You know that point in your life when you realize the house you grew up in isn’t really your home anymore? … You feel like you can never get it back. It’s like you feel homesick for a place that doesn’t even exist.
Andrew Largeman in’ Garden State’
They say you never step in the same river twice. It’s a comment on how even things that stay the same are in a constant state of flux, and on how the familiar can rapidly become foreign. There is perhaps no situation where this finds such a profound expression as that of the immigrant, for the concept of ‘home’ is a fixed one, which is nonetheless subject to constant sweeping revisions.
On a recent trip back to the UK to visit friends and family, it struck me how quickly England has stopped feeling like ‘home’ for me. It is a curiously bewitching experience to be somewhere one knows inside out visually, and yet emotionally seems galaxies away. Walking through the streets of the town I had been living in until 3 months ago, I was reminded of a line from David Mitchell’s Ghostwritten, where a traveller descending from the Trans-Siberian Express into Ulaanbaatar (the capital of Mongolia) likened it to ‘descending from a dark box into a carnival of aliens’. Having done the same journey myself, I can confirm that arriving back into quiet, dependable Hertfordshire after 10 weeks in Israel’s socio-political iron foundry was only mildly less disorientating.

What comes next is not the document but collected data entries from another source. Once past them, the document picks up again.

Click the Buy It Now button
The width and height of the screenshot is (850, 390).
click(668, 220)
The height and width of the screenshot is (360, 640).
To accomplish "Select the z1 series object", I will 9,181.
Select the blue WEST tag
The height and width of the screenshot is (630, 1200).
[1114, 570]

Gradually, after peering at the situation with my mind’s eye for some time, the contours of explanation began to emerge from the bewilderment. Simply put, I have chosen Israel to be my home, and I chose to no longer call the UK my home. And choice, surely, is what truly defines and characterises somewhere as one’s home – they have decided to reside there, to put their belongings there, to start, continue, or shelter their family in that place. Therefore, as soon as the mental step of selecting another location to call home is taken, the temporary spell over an elected dwelling is broken; what was once ‘home’ is now just another building, albeit one with an invisible ink veneer of memories that are only perceptible when placed under the light of one’s recollections. And so it is that I wandered around my old home surrounded by shadows and half-remembered conversations, mingling unseen with reunions and catch-ups.

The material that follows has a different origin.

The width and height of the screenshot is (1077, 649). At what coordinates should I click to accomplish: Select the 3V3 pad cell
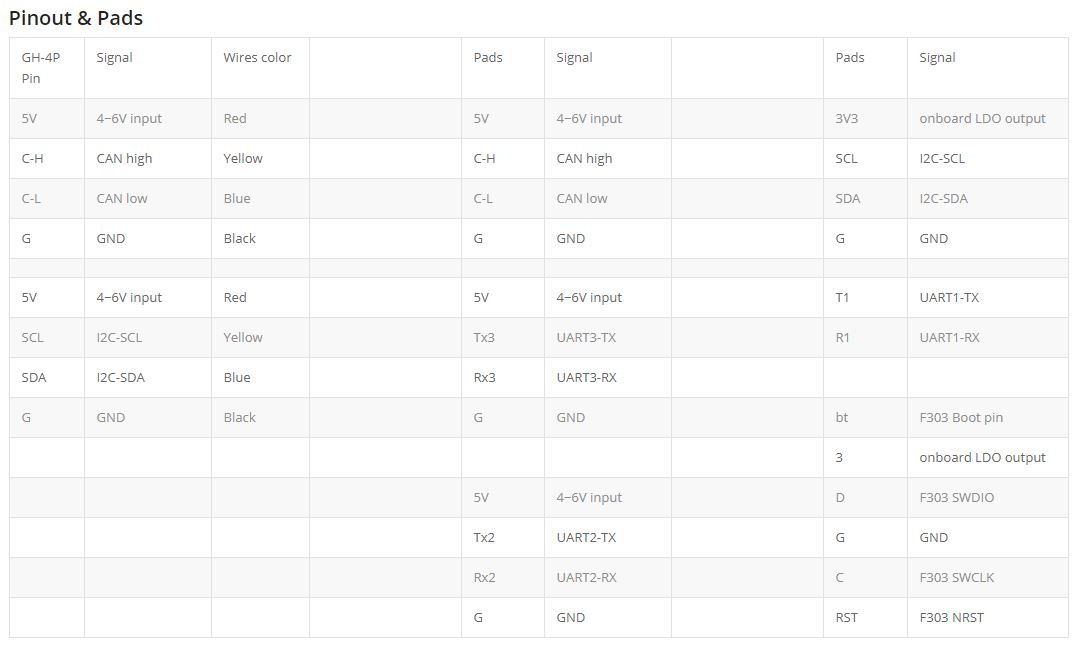(x=865, y=118)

It so happened that my week in the UK coincided with the Israeli government’s decision to begin arresting and deporting South Sudanese asylum seekers. Two things were not lost on me as I tried to stay updated with the situation: firstly, that the fundamental element of feeling at home, which is that you have chosen to live there, is a luxury; and secondly, that being able to revisit former homes which, as in my case, can be so casually shrugged off like an unnecessary jacket, is also a luxury. I then wondered how many people currently residing in Israel long-term can truly think of it as home. The country’s asylum seekers and refugees have come here because they have been pushed, not pulled. Furthermore, when one is reviled, demonised, dehumanised, vilified, patronised, homogenised, punched, kicked, sworn at, spat on, stabbed, hated, blamed and degraded, as African immigrants in Israel have been, then any previous choice in arriving here becomes negated by no longer choosing to stay.
Except, of course, that the vast majority are stuck, save for those who are unwillingly, for the most part, deported. In that situation, they are being despatched to a destination which someone else has nominally elected as their ‘home’, regardless of their views on the matter. In addition, when one considers the searing trials these people have been through in order to try and find somewhere better to call ‘home’, from torture, rape and hate crime to starvation and dehydration, it is inescapable that for many, the concept of ‘home’ and all the safety and self-determination that entails has been so utterly defiled that it is difficult to conceive of them ever approaching it again. And as they walk through the streets of wherever they are living, be it Tel Aviv or Juba, they are also surrounded by figures from their former lives; yet rather than the pastel-coloured nostalgia of friends of homes past that walk alongside them, it is more the figure of Banquo, battered and grotesque. Except that the blood is, collectively, on our hands, and not theirs.